Перебирая скудный гардероб, она отчего-то всё вспоминала тех девушек в купальниках, что они с девчонками рисовали на листах альбомной бумаги. А потом вырезали и начинали сочинять им платья. Их тоже полагалось рисовать, раскрашивать, вырезать, оставляя специальные «загибы», чтобы платье держалось на кукле. Но сможет ли она себе позволить в жизни то, к чему тянулась её рука на бумаге? Голубым цветом закрашивала она пышные оборки на очередном бальном платье дл своей «дамы».
И всё-таки, по сравнению с другими девчонками, гораздо больше времени проводила она одна. Или в холодных глубинах дома — да книгой, или где-нибудь среди природы: их Рождествено окружал лес, были в окрестностях и речки, и родники.
Если ты одна, можно часами сидеть на берегу крохотной речки-ручейка, опустив ноги в текучую воду, ловя пальцами ног стебли кувшинок — ни одни цветы не сравнятся с волшебными кувшинками, и читая запоем, какую-нибудь прихваченную из библиотеки книжку, чаще всего, сказки.
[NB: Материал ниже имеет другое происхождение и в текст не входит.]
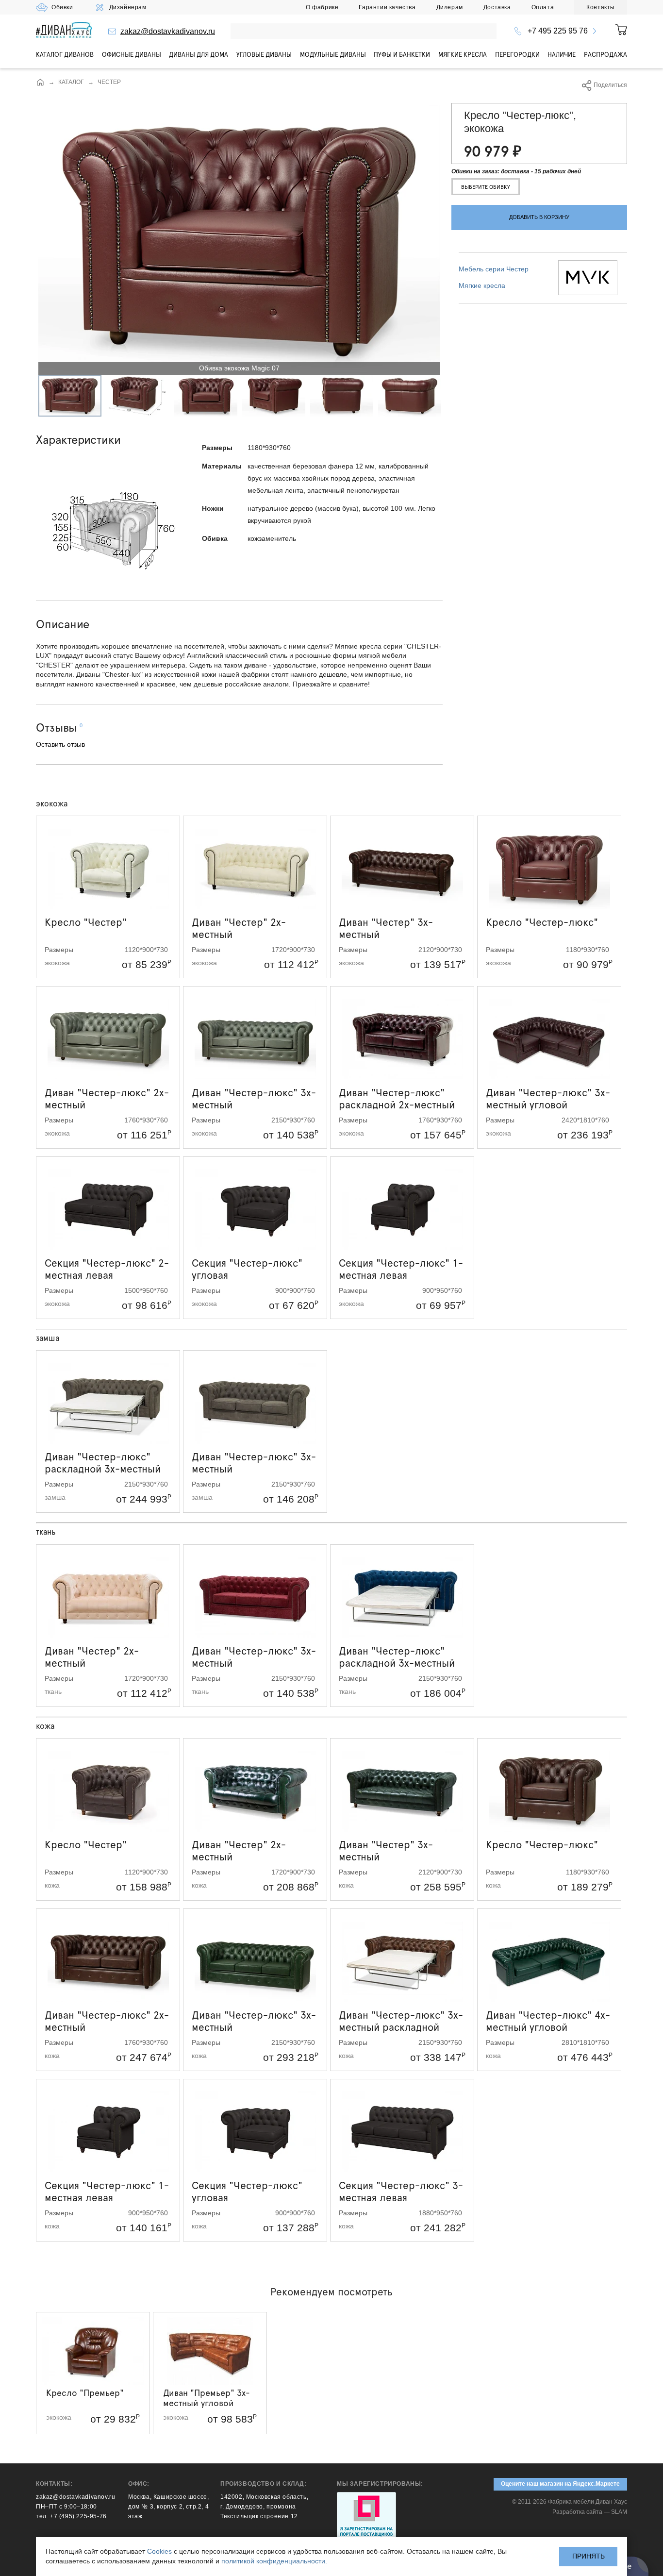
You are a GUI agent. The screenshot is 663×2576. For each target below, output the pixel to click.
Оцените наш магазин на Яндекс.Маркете (560, 2483)
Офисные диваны (131, 54)
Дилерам (449, 7)
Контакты (600, 7)
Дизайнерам (128, 7)
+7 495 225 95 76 (558, 31)
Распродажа (605, 54)
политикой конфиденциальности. (274, 2561)
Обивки (62, 7)
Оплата (542, 7)
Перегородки (517, 54)
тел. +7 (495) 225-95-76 (71, 2516)
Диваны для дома (198, 54)
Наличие (561, 54)
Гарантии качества (387, 7)
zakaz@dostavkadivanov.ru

Если ты одна, можно подолгу стоять в лесу. Наблюдать, как ныряет в своё дупло и выбирается обратно белка. Может, она прячет что-то там? Скорлупки золотые, ядра — чистый изумруд? Или те орехи, которые — как ключ к судьбе, как в фильме «Три орешка для Золушки»? И никто не разобьёт минуты созерцания дупла и зверька, держащего что-то в трогательно маленьких лапочках, никто не завопит как идиот: «Белка! Белка!» Мол, вот я какой крутой, я её вижу…
Сима знала в лесу полянку, где поутру часто можно было встретить пугливых косуль. Ей доподлинно было известно место, где появляется по весне первая сон-трава, такая лиловая и пушистая. Какой аметист может соперничать с этой драгоценностью весны? У Симы был и свой «аквариум» в той же речке-ручейке. Зимой, если разгрести снег и потереть пальцем лёд, то получится наподобие «секретки»: и ряску застывшую видно, и нитки водорослей, и, кажется, даже лягушку.
А дома мама учила Симу ухаживать за старым домом по своему, по-женски. Не хвататься за молоток, как дед. Мыть окна, обметать паутину, смазывать особым маслом дверные петли. За домом следовало ухаживать как за старым человеком. Тогда дни его продлятся — Бог весть на сколько — но продлятся. К удивлению мамы, Сима не тяготилась этой работой. Дом таил для неё множество тайн.
Вот картина, что висит в проходной комнате. Другие вряд ли увидят там что-то кроме букета цветов на потемневшем фоне. Скользнут взглядом — а, старьё, и пройдут мимо. А для Симы тут целый сюжет, драма. Она видит в фиолетовом цветке, что в центре букета — лицо маленькой девочки, а в оранжевом цветке, что рядом — так легко представить лицо склонившегося к ребёнку мужчины. Один из лепестков добавляет профилю мужчины горбатый нос. Он явно злой, этот человек. И для Симы начинает плестись история, и она может сидеть на старом стуле с высокой спинкой, с тряпкой для пыли в руке и сочинять, сочинять…
А сколько волшебных цветных бликов отбрасывают на стены дома в солнечный день — подвески хрустальной люстры! Даже задвижка… Это местечко в косяке двери, куда полагается её задвинуть… Маленькая чёрная пещерка — вдруг в ней кто-нибудь живёт? Какое-нибудь крохотное сказочное существо?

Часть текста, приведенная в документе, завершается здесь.